PASSAGE SHOWN:
## Begin

Neighbourhood variables describe the characteristics of the local area in which the property is located and census data are a good indicator of these attributes. Therefore each property was matched to census derived variables at three spatial scales varying from output area (the smallest area for which census data are available in Scotland), to all output areas within 200m of the property, and the postcode sector level. These allowed the consideration of local as well as wider neighbourhood effects. The census variables used were chosen on the criterion that previous studies had shown them to be related to the level of social deprivation in an area (Carstairs and Morris, 1992).
Accessibility variables define the ease with which local amenities can be reached from the property and for this study schools, bus routes, railway stations, shops, parks, and the Central Business District were all considered. Having located these facilities using various local directories, they were grid referenced using ADDRESS-POINT and Land-Line.Plus. Three separate measure of accessibility, car travel times, walking distance and straight line distance were then calculated from each amenity to every property. Car travel times were calculated using the road network and estimates of road speeds along various road types (DOT, 1993). Walking distances were calculated using the same network although this was amended to exclude routes unsuitable for pedestrians (e.g. motorways) and supplemented with pedestrian only routes such as paths and footbridges. The latter were identified from Land-Line.Plus.

## End

MATERIAL PROVIDED:
## Begin

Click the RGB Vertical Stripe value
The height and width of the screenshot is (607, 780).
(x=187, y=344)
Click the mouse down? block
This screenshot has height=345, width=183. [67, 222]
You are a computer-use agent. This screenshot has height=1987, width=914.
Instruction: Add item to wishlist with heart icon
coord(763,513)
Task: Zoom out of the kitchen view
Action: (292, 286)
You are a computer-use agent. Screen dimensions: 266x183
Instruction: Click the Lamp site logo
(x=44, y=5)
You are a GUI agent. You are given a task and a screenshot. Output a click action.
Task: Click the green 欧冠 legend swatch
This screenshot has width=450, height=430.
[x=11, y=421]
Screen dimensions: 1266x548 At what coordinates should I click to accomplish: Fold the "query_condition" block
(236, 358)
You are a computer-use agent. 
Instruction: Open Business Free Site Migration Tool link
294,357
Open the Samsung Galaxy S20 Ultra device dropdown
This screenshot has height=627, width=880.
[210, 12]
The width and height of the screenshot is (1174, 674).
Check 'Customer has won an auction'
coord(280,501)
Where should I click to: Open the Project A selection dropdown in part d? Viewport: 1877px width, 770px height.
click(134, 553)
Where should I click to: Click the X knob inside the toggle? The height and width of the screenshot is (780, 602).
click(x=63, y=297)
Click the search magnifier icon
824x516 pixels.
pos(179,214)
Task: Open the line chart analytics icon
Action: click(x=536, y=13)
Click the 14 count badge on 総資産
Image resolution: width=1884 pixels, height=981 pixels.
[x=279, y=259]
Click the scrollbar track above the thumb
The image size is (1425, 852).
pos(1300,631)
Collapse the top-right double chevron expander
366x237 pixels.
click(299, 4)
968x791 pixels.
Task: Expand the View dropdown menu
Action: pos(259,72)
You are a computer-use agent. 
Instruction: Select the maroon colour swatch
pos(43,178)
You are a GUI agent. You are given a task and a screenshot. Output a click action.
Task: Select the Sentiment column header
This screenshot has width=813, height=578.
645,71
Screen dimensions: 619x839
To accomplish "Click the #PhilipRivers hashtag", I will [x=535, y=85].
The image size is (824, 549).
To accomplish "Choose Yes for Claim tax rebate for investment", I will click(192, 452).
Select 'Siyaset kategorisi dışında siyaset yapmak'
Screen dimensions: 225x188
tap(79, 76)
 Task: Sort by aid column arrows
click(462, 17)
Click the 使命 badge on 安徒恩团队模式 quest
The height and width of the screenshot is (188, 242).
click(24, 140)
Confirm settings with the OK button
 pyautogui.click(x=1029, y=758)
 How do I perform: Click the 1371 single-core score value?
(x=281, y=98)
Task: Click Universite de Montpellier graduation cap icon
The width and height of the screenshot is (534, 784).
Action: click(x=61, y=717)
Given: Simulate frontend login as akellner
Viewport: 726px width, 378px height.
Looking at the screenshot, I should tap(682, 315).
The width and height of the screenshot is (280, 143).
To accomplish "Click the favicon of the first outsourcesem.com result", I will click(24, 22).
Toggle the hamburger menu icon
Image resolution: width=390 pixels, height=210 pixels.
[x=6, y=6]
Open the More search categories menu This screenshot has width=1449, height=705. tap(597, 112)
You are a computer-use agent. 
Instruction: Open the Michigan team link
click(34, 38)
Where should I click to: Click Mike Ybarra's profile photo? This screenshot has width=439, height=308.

## End

TASK BRIEF:
Rewrite the paragraph beginning "Accessibility variables define" from the passage on property variables as a bulleted list, keeping its main facts. The records play no part in this work and can be left aside.

TASK ANSWER:
- Accessibility variables measure how easily local amenities can be reached from a property.
- The amenities considered were schools, bus routes, railway stations, shops, parks, and the Central Business District.
- The facilities were located using local directories and grid referenced with ADDRESS-POINT and Land-Line.Plus.
- Three measures were calculated from each amenity to every property: car travel time, walking distance, and straight-line distance.
- Car travel times used the road network and estimated road speeds for various road types (DOT, 1993).
- Walking distances used the same network with routes unsuitable for pedestrians (e.g., motorways) removed and pedestrian-only routes, such as paths and footbridges, added from Land-Line.Plus.